The pain comes back suddenly like air entering a vacuum. Waves of agony spike through his body and he reacts instantly, instinctively tossing the men who are manhandling him away like flies.

“Cut it out, damnit!” Manny bellows, holding him down with his one good arm. “You’re on fucking fire, Tacoma! Now lay still or I’ll put you out! I swear I will!”

Some of that gets through, and Tacoma lets his muscles deliberately relax. He can smell burning clothes and singed flesh that he assumes belongs to him. His stomach rolls once, then is steady.

Manny’s face swims back into his vision, sweat-covered, and with eyes the size of full moons. “That’s better. Shit, cuz, I thought you crapped out on us for sure! Don’t be goin’ all Crazy Horse on me again, ok?”

Groaning, Tacoma pushes himself up to a sitting position and surveys the damage, starting with his own body.
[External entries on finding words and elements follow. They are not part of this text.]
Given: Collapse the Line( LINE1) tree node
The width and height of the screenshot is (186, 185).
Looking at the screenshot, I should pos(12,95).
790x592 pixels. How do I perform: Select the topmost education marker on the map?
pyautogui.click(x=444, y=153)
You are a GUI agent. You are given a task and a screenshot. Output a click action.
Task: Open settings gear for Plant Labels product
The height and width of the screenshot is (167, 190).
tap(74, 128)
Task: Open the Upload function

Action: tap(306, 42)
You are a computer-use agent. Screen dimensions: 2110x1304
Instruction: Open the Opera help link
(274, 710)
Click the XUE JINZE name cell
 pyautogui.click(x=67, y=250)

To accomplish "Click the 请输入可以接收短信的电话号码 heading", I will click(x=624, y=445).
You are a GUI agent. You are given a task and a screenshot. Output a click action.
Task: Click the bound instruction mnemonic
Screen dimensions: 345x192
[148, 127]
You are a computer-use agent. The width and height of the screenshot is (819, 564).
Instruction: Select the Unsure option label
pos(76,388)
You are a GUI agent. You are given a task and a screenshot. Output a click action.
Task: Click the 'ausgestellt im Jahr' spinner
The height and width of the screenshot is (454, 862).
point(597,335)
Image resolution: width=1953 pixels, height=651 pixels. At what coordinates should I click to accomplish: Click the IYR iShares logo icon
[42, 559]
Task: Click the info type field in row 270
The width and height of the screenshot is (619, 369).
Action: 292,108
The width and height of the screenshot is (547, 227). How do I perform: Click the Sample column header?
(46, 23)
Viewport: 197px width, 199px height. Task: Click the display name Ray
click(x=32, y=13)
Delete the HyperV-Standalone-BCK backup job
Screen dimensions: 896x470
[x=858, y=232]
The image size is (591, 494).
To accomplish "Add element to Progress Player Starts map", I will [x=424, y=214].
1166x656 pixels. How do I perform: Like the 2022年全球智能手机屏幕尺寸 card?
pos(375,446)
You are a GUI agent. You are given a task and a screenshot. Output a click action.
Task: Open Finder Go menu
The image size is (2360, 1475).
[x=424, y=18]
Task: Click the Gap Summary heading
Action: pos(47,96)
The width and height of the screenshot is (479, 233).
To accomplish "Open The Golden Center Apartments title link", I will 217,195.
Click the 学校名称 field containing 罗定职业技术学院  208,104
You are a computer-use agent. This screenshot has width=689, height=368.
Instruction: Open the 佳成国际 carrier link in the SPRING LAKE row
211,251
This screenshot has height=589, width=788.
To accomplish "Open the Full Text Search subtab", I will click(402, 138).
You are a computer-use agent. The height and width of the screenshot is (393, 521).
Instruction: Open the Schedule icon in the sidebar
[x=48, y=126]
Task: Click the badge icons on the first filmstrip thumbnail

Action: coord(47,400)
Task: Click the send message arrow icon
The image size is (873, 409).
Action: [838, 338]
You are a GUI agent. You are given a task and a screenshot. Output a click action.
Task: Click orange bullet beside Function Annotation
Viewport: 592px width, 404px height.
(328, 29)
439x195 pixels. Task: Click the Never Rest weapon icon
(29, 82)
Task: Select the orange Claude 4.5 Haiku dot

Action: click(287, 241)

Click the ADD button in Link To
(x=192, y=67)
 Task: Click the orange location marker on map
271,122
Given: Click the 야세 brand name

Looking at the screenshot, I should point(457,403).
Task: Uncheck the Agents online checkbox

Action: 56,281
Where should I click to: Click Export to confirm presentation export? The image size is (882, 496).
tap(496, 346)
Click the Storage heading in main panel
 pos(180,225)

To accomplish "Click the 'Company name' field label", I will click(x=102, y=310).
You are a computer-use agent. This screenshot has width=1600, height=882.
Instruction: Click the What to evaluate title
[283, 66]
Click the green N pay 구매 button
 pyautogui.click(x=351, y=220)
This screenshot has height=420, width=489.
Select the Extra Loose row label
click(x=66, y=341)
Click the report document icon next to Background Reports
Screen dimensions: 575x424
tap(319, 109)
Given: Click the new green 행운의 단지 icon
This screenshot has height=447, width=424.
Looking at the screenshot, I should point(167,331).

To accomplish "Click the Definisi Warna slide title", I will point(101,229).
His fatigues have been burned almost totally away, but the skin beneath, though reddened, seems little the worse for wear. Blisters are already starting to from on the palms of both hands and on his right cheek, just below his eye, which waters constantly and feels as if it’s leaking battery acid.

Blinking rapidly, he looks across the grounds at the smoking remains of the APC. The injured, five in all including Donaldson, lay among the wreckage like broken dolls on a garbage heap. Pale-faced young men and women tend the injured as best they can while casting furtive and pleading looks in the direction of Manny and Tacoma—the leaders of the mission. Manny looks back, contemplating, and Tacoma uses this second of inattention to drag himself to his feet by main strength. Manny turns back in time to see his cousin wobble as if standing at the epicenter of a mild earthquake.

Just about to administer a good old fashioned ass chewing, he ducks as a bullet passes close enough to crease what little there is of his hair.

Tacoma totters, but manages to keep his balance. Ignoring the agony that is his body, he breaks into a shambling run, yelling for his men to take cover even as he helps two corpsmen lift Donaldson and hurry him around to the back of the one remaining APC. He can sense the confusion; smell the fear in those around him—young men and women all. Taking a deep breath, he wills the pain to the back of his mind, making it unimportant, making it gone.